Teresa Werner:Ich würde niemals eine Geschichte erzählen, die nicht stimmt. So tun als ob. Gerade die jüngere Generation hat einen siebten Sinn dafür und empfindet so etwas als belastend und „cringe“. Zumindest ist es das, was mir aus meiner Community immer gespiegelt wird. Und ich kann das auch einfach weder umsetzen noch verantworten. Es gibt ein schönes Zitat von Simon Sinek: „Es gibt zwei Arten, Menschen zu beeinflussen. Entweder man manipuliert sie oder man inspiriert sie.“ Ich würde mich immer, immer, immer fürs Inspirieren entscheiden und die echte Geschichte mit allen Irrwegen und Scheiterstellen erzählen. Das macht eine Geschichte überhaupt erst aus, das wusste schon Aristoteles.
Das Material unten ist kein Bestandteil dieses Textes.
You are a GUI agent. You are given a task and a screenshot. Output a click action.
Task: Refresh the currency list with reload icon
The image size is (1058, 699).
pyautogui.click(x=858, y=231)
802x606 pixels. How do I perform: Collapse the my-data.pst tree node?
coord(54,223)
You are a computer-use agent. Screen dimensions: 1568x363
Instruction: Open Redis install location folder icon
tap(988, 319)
herCAREER: Sind Deiner Erfahrung nach Frauen im digitalen Raum mit besonderen Herausforderungen konfrontiert, die auch im Storydesign eine Rolle spielen?
Teresa Werner: Oh ja. Viele meiner Kundinnen haben das Imposter-Syndrom (ich habe es übrigens auch und muss selbst immer hart dagegen ankämpfen): Sie denken, sie sind nicht so gut wie alle denken und irgendwann fliegt es auf und sie werden als Hochstaplerinnen enttarnt. Und um das zu umschiffen, posten oder kommentieren sie lieber gar nichts. Damit verschenken wir unglaublich viel Potential. Denn wenn im digitalen Raum eines gilt, dann, nicht nur irgendwie und überhaupt sichtbar zu sein, sondern mit seinem ganzen Potential. Um das zu entdecken, dafür braucht es einen „deep dive“ in die eigene Story.
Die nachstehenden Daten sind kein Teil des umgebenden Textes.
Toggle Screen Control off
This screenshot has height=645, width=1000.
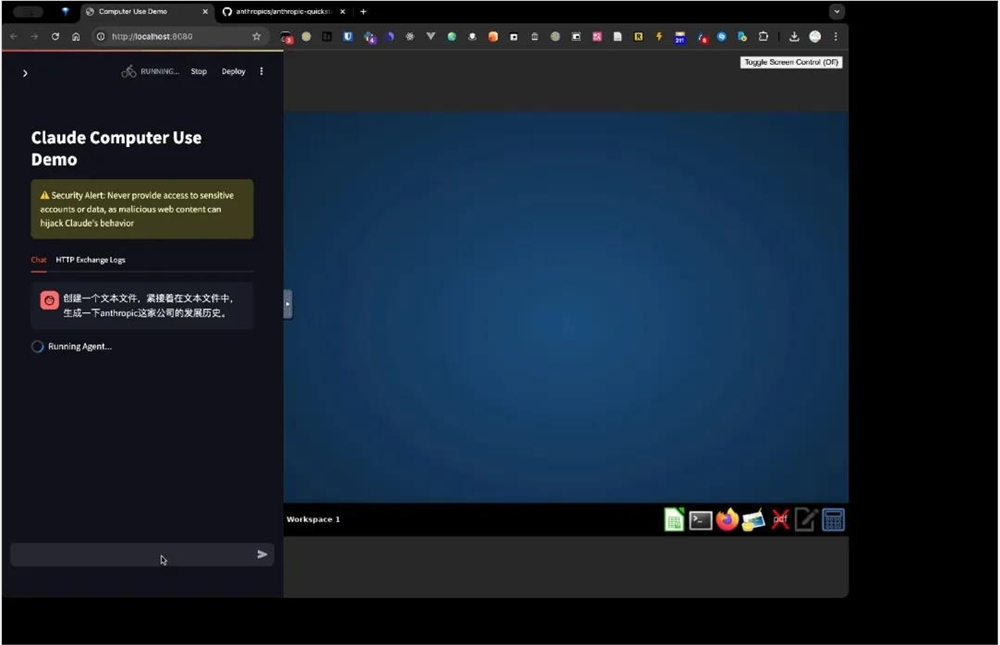pyautogui.click(x=791, y=61)
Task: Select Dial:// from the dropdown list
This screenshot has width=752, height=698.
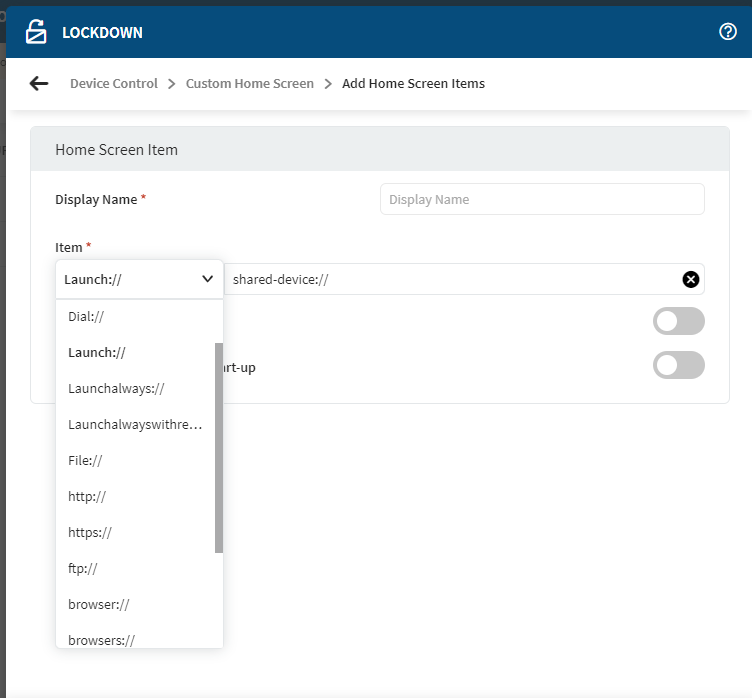Action: point(86,316)
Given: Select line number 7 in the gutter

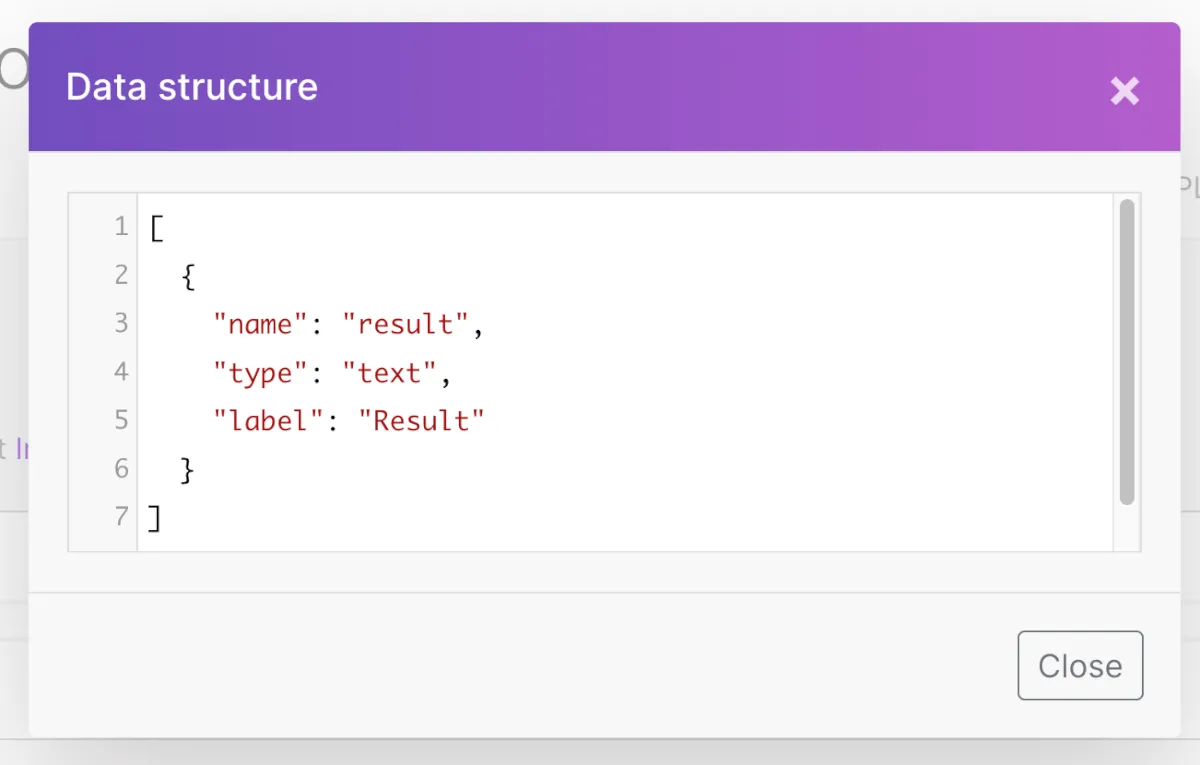Looking at the screenshot, I should click(121, 516).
herCAREER: Bei herCAREER geht es vor allem um den fachlichen Austausch, der auf den persönlichen Erfahrungen und dem Wissen der Sparringspartner:innen aufsetzt. Zu welchen Themen kannst Du im Vorfeld / auf der Messe / im Nachgang als Austauschpartnerin fungieren – in Schlagworten?
- Change (Graswurzeln)
- Gründung und Selbstständigkeit mit Kind
- New Work
herCAREER: Würdest Du auch als Mentor:in bei herCAREER fungieren? Welche Frau würdest Du dir als Mentee wünschen?
Teresa Werner: Ich würde mich vor allem über Führungskräfte freuen, die in der Mitte ihrer Karriere stehen und über eine fachliche Neuausrichtung nachdenken.
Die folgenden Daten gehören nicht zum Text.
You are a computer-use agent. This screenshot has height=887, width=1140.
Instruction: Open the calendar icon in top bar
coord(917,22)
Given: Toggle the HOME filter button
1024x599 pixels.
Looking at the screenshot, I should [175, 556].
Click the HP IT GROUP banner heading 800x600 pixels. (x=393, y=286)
Zur Kontaktaufnahme bitte die, von der Interviewpartner:in angegebenen, Möglichkeiten nutzen und sich auf das Interview bei herCAREER-Learn & Connect beziehen.
Über die Person
Teresa Werner ist seit 2020 als Storydesignerin und Expertin für Digital Storytelling freiberuflich tätig und engagiert sich für mehr emotionale Sicherheit im digitalen Raum. Sie befähigt Menschen und Brands, mit ihren Profilen, aber vor allem mit ihrem Posting- und Interaktionsverhalten ihre Identität authentisch zur Darstellung zu bringen. Teresa ist es wichtig, dass Menschen im digitalen Raum so von sich erzählen können, dass ihr Potenzial ohne Marketingdruck sichtbar wird. Für sie ist eine Story viel mehr als ein Kommunikationstool, sie ist die Grundlage jedes unternehmerischen Handelns.
Dieses Interview bezieht sich auf ein LiveTrainingCenter der herCAREER-Expo 2022.